Alloying Pt with 3d transition metals has attracted much attention due to their reduced Pt content and reports of enhanced electrocatalytic activity for proton exchange membrane fuel cell applications. However, synthesizing ordered nanocrystalline intermetallics in the sub-10 nm range can be challenging. Here, we report on the co-reduction synthesis of ordered ternary Pt-base transition metal intermetallics with particle sizes in the regime of 3–5 nm. Since differences in the activity of PtM (M = Fe, Co, Ni) for oxygen reduction reaction (ORR) have been reported, we explored their combinations: Pt₂FeCo, Pt₂FeNi, and Pt₂CoNi. These ternary intermetallic nanoparticles crystallized in P4/mmm space group upon annealing in a protective KCl matrix. The electrocatalysts were prepared by dispersing these intermetallics onto a carbon support using ethylene glycol and various sonication techniques. A combination of analytical techniques including powder X-ray diffraction, thermogravimetric analysis, electron microscopy and electrochemical methods have been used in this study. The oxygen reduction reaction activity and stability of the catalysts were tested in 0.1 M HClO₄ and 0.1 M H₂SO₄ using cyclic voltammetry and rotating disk electrode voltammetry.
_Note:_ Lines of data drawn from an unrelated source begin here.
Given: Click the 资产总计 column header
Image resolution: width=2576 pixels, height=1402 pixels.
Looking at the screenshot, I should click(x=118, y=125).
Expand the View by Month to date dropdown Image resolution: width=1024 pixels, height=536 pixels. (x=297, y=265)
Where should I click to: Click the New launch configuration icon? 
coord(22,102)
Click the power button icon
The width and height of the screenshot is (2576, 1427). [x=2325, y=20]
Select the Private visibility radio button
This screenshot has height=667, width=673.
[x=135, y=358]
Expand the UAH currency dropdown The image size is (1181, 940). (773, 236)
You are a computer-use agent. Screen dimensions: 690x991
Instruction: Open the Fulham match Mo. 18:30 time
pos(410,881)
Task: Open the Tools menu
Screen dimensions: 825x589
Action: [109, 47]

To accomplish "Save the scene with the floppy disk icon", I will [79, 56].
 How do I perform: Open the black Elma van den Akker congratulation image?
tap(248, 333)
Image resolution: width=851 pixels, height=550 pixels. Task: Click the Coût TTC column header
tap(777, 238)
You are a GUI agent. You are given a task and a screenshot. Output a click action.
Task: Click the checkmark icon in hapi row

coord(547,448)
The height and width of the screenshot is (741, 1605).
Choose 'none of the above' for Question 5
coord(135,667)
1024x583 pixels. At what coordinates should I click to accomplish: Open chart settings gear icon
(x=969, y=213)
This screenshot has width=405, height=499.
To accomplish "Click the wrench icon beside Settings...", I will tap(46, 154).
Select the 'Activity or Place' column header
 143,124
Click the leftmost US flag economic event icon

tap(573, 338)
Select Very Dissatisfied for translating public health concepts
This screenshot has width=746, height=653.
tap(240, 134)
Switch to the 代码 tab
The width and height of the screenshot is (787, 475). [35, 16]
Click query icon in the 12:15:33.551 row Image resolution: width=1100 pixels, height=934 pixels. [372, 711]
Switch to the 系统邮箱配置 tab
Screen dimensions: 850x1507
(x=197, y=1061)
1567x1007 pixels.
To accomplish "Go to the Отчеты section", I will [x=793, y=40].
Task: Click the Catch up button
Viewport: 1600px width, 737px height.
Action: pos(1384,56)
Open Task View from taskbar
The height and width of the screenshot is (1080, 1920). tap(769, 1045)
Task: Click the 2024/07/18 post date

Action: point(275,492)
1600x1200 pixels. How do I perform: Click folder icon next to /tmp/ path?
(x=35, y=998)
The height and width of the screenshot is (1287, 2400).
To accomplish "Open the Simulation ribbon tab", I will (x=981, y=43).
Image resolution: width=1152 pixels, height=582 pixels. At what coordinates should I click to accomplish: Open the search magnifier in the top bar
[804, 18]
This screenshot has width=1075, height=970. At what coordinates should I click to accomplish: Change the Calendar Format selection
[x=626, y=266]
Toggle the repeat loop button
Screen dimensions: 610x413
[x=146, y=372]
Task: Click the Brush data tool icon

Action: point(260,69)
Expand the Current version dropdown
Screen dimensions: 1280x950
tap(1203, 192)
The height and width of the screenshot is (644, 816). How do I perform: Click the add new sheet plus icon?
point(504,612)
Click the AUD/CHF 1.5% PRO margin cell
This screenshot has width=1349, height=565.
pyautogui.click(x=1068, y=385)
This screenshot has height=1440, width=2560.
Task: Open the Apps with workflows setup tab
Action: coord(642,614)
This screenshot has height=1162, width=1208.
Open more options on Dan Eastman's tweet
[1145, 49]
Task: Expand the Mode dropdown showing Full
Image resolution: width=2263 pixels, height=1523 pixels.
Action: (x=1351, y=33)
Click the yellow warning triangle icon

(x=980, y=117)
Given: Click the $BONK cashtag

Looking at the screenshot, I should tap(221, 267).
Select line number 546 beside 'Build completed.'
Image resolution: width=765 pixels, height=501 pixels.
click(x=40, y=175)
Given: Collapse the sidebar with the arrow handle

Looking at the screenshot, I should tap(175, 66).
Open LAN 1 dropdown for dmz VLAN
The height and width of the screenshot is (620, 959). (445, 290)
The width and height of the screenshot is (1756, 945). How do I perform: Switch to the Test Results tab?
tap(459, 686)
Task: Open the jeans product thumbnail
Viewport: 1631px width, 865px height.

The correlations between the composition, structure, morphology and activity of the intermetallics have been established and are discussed.

Introduction

Of the different classes of fuel cells, PEMFCs using hydrogen fuel are presently considered the best candidates for automotive applications due to their low operating temperatures, short warm-up time, and acceptable power density. [1], [2], [3] In order for commercial implementation of PEMFCs for mobile and transportation applications, the technology needs to be more durable and affordable. [4], [5] A major contributor to the high cost is the sluggish kinetics of the oxygen reduction reaction (ORR), which leads to high Pt loadings to reach reasonable power densities. Alloying has been a promising approach to producing advanced catalytic materials. [6], [7], [8], [9] It has been shown that alloying Pt with one or more 3d transition metals can not only reduce the Pt content, but also can effectively enhance ORR activity by factor of 2–4 or so by shifting the half-wave potential to more positive potentials by about 30 mV [10], [11], [12], [13], [14].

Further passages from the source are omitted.